口蓋、咽頭へんとう肥大

扁桃肥大の意味

扁桃は上気道に位置するリンパ臓器で上皮性リンパ組織と呼ばれます。生理的肥大は扁桃内部で展開される生体に有利な免疫現象の形態表現と考えられます。一方で扁桃はきわめて多くの外来抗原に早期に接触するため広範囲な病原微生物による感染症も成立します。急性扁桃炎や慢性扁桃炎時など扁桃はその生理的機能を逸脱して生体に不利に働く場合もありこれを病的肥大といいます。

症状

口蓋扁桃は4~5歳で肥大し7~8歳で最大となり、12~13歳で縮小し思春期を過ぎる頃には萎縮します。

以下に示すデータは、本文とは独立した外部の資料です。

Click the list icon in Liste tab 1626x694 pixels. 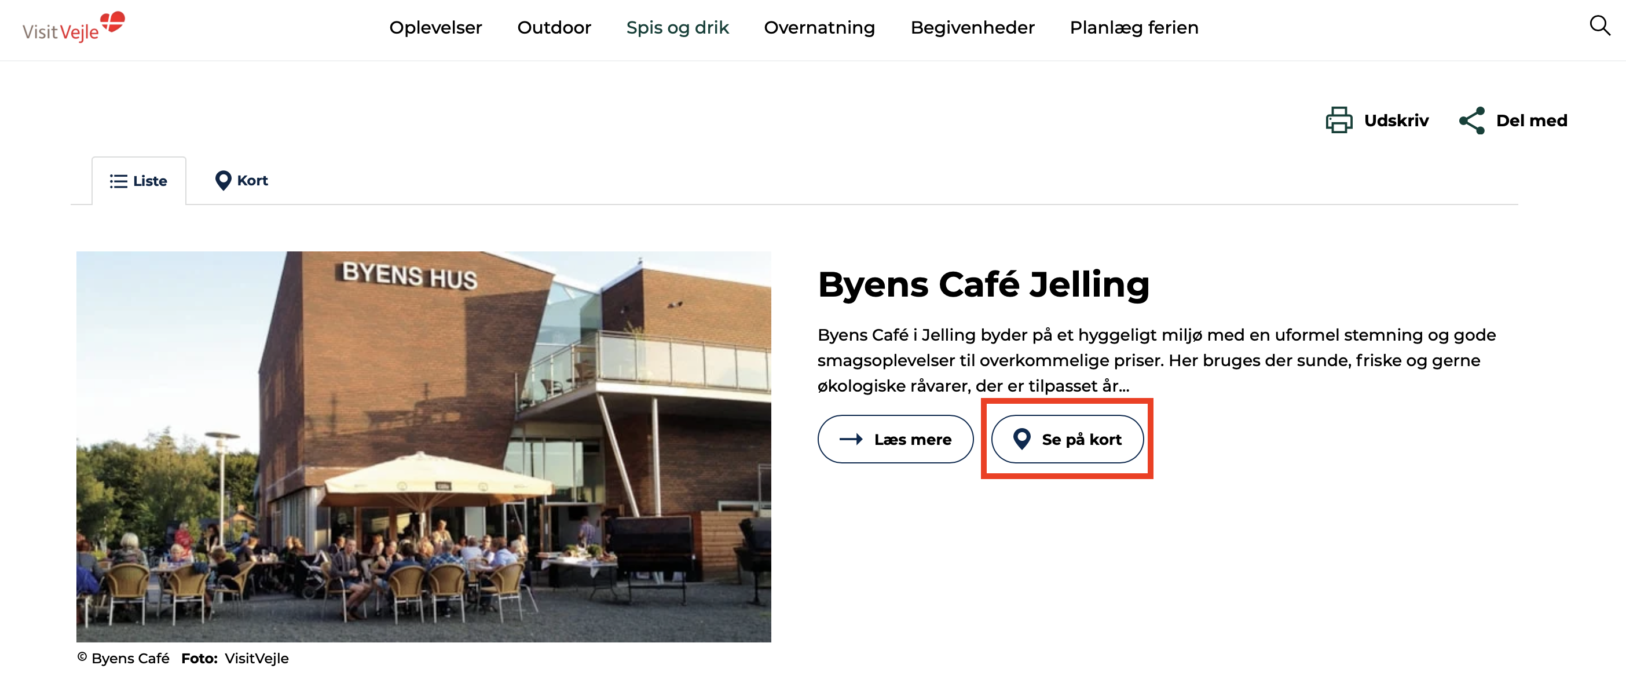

咽頭扁桃(アデノイド)はこれに先駆けて2~3歳で肥大し5歳で最大となり10歳頃までには退縮します。したがって幼児、学童期の扁桃肥大は基本的には生理的肥大であるので通常は臨床症状を伴わず、単に扁桃の肥大をもって手術などの治療の適応になることはありません。しかし肥大が過度になると呼吸障害、嚥下障害をきたし睡眠時無呼吸症候群の原因となり夜尿症、陥没呼吸による胸郭発育異常、肺性心、心不全を生じます。
成人でこれら扁桃の肥大を認める場合には反復感染による急性(習慣性)扁桃炎や慢性扁桃炎や悪性リンパ腫、癌などの腫瘍性病変による病的肥大を考慮する必要があります。
咽頭扁桃(アデノイド)の場合 アデノイドは左右耳管のまんなかにあるので耳管狭窄、
滲出性中耳炎の原因になったり、アデノイドの炎症が耳管経由で中耳に炎症が普及するため急性中耳炎を繰り返したりします。

検査

生理的肥大か病的肥大であるかの判断が必要となります。
視診 生理的肥大、慢性炎症による肥大は両側性です。慢性扁桃炎では扁桃の発赤、膿栓の付着を認めます。片側性の肥大は悪性リンパ腫や腫瘍を疑います。
触診 小児の生理的肥大では柔らかく表面が平滑であるものが多いです。慢性扁桃炎では膿汁の圧出がみられます。成人例では細胞間質、線維性分の増加により硬く、また埋没していることも多いです。
臨床検査 細菌学検査、血清ASO, ASK抗体測定、尿検査による溶連菌感染の関与、病巣感染症の有無の検索。腫瘍が疑われる場合は病理組織学的検査。
その他 いびき、睡眠時無呼吸がある場合にはアプノモニターによる測定と評価。

治療

保存的治療 臨床症状を伴わない生理的肥大は治療の必要はないです。
手術療法 肥大による不利益な臨床症状を来す場合が適応になる。口蓋扁桃摘出、アデノイド切除を行います。